Nvidia is running its AI supercomputer on Oracle’s cloud infrastructure with its Lustre file system relying on NVMe block access SSDs.
An Nvidia blog details how its DGX Cloud uses Oracle Cloud Infrastructure (OCI) to provide compute, networking, and storage infrastructure to OCI users. DGX Cloud is a multi-node AI-training-as-a-service for enterprises through cloud service providers like OCI.
The team says: “DGX Cloud eliminates the need to procure and install a supercomputer for enterprises that are already operating in the cloud – just open a browser to get started.”
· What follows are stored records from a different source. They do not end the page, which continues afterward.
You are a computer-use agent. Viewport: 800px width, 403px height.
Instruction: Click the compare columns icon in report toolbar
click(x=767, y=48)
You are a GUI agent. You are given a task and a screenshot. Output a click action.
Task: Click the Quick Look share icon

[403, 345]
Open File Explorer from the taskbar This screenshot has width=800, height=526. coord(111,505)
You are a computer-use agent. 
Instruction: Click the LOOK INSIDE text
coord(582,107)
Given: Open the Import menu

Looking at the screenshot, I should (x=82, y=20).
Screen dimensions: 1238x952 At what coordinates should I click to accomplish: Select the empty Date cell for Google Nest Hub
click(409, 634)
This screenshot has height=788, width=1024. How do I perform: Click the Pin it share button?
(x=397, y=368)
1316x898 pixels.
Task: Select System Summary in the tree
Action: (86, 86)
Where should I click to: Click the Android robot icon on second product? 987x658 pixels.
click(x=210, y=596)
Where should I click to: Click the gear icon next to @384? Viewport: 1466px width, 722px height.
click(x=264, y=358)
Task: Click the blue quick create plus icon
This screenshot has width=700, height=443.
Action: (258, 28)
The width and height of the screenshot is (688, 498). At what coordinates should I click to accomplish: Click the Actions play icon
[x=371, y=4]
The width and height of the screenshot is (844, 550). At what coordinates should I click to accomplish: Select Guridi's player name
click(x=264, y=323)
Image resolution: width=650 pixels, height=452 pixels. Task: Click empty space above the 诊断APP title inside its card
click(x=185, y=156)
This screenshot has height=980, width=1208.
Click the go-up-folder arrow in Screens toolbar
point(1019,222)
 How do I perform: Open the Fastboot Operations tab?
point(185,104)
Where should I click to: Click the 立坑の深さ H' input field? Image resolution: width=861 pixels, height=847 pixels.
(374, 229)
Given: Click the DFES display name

With Nvidia DGX Cloud on OCI, “Nvidia pairs Oracle’s bare-metal infrastructure with the Nvidia NVMesh software. This enables file storage that is scalable on demand for use on DGX Cloud.” Nvidia acquired NVMesh technology by buying Excelero in 2022. The software takes block data from SSDs and presents it to remote systems as a pool of block storage, like a SAN (we’ll get to Lustre in a moment).
OCI bare metal E4 DenseIO compute instances, also known as shapes, are the building blocks for this high-performance storage. They consist of:
- 128 AMD EPYC Milan processor cores
- 2 TB of system memory
- 54.4 TB of NVMe storage across a total of 8 NVMe devices (SSDs)
- 2 x 50 Gbps NICs for Ethernet networking
The two 50Gbps physical NICs on the E4 DenseIO shapes enable high availability. The bare metal instance means no resources are lost to virtualization.
NVMesh takes the raw E4 shape NVMe storage and uses it to build a high-performance data volume. The shapes are combined into pairs with the NVMesh software providing high-availability across the pair. In-built data protection in other words. Encryption is also included.
These shape pairs are then used as the storage underpinnings for a Lustre file system, for both data and metadata storage.
Lustre capacity scales out on-demand dynamically by adding more shape pairs, which also means more metadata capacity is added as well. This ensures metadata capacity limitations don’t cause a processing bottleneck.
The users see Lustre as an Nvidia Base Command Platform (BCP) data set and workspace storage facility. BCP provides a management and control interface to DGX Cloud, acting as its operating system, and providing AI training software as a service. It works with both the DGX Cloud and with an on-premises or co-lo with a deployed DGX SuperPOD. You can access a datasheet to find out more.
Nvidia says testing showed that its DGX Cloud on OCI had storage performance matching on-premises Nvidia Base Command Platform environments. DGX Cloud is also available on Azure with AWS and GCP availability coming.